Exercise instructions: Please repeat the data exactly. Any picture in it stays out.

· · · · · · ·

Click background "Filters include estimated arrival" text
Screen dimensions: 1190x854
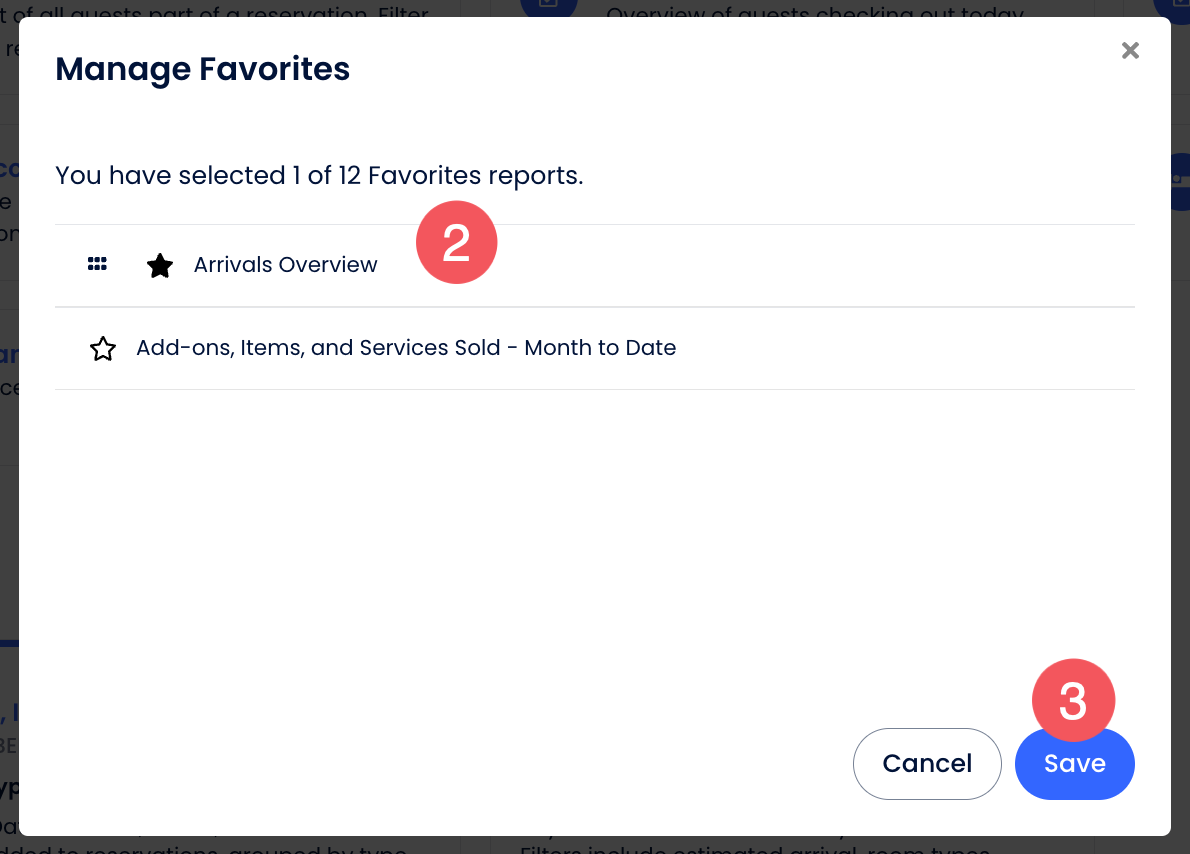[x=740, y=848]
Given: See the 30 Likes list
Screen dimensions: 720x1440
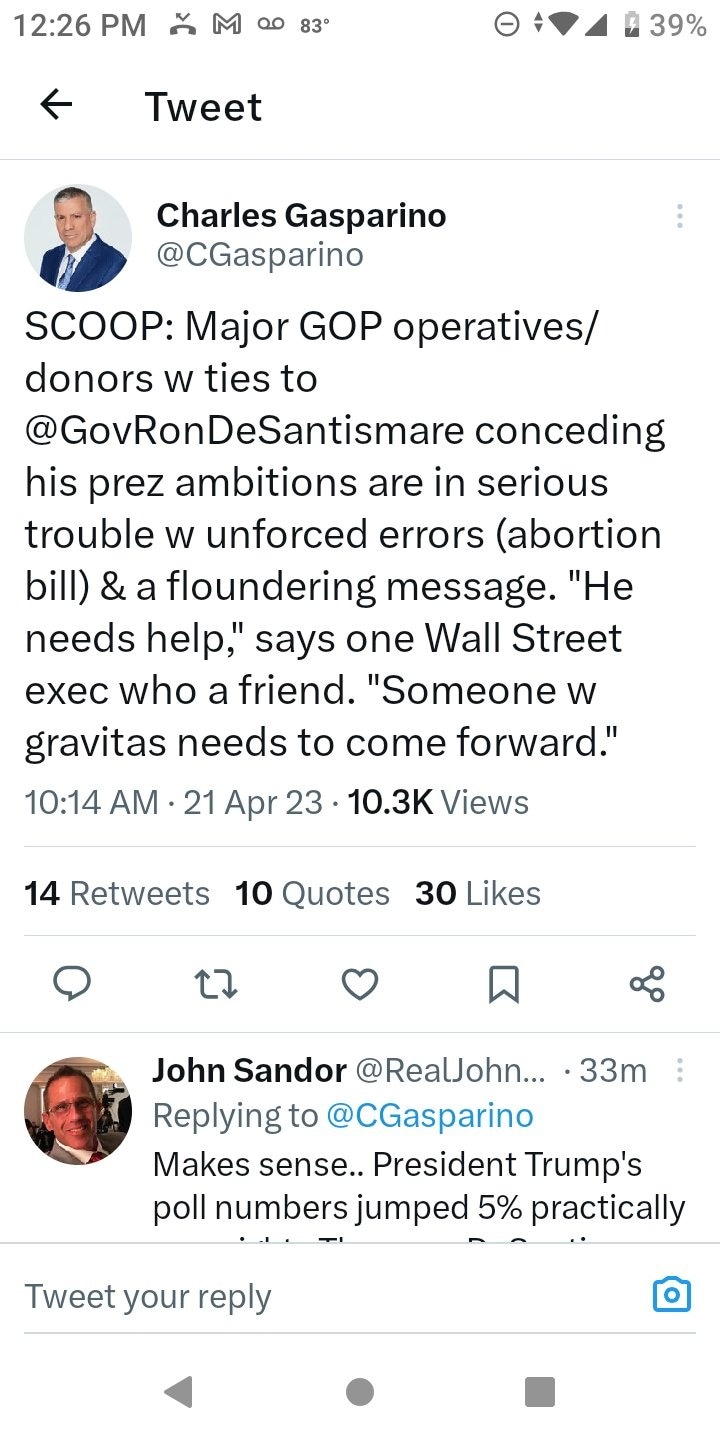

· · · · · · ·

Your solution:
Click background "Filters include estimated arrival" text
Screen dimensions: 1190x854
[x=740, y=848]
Given: See the 30 Likes list
Screen dimensions: 720x1440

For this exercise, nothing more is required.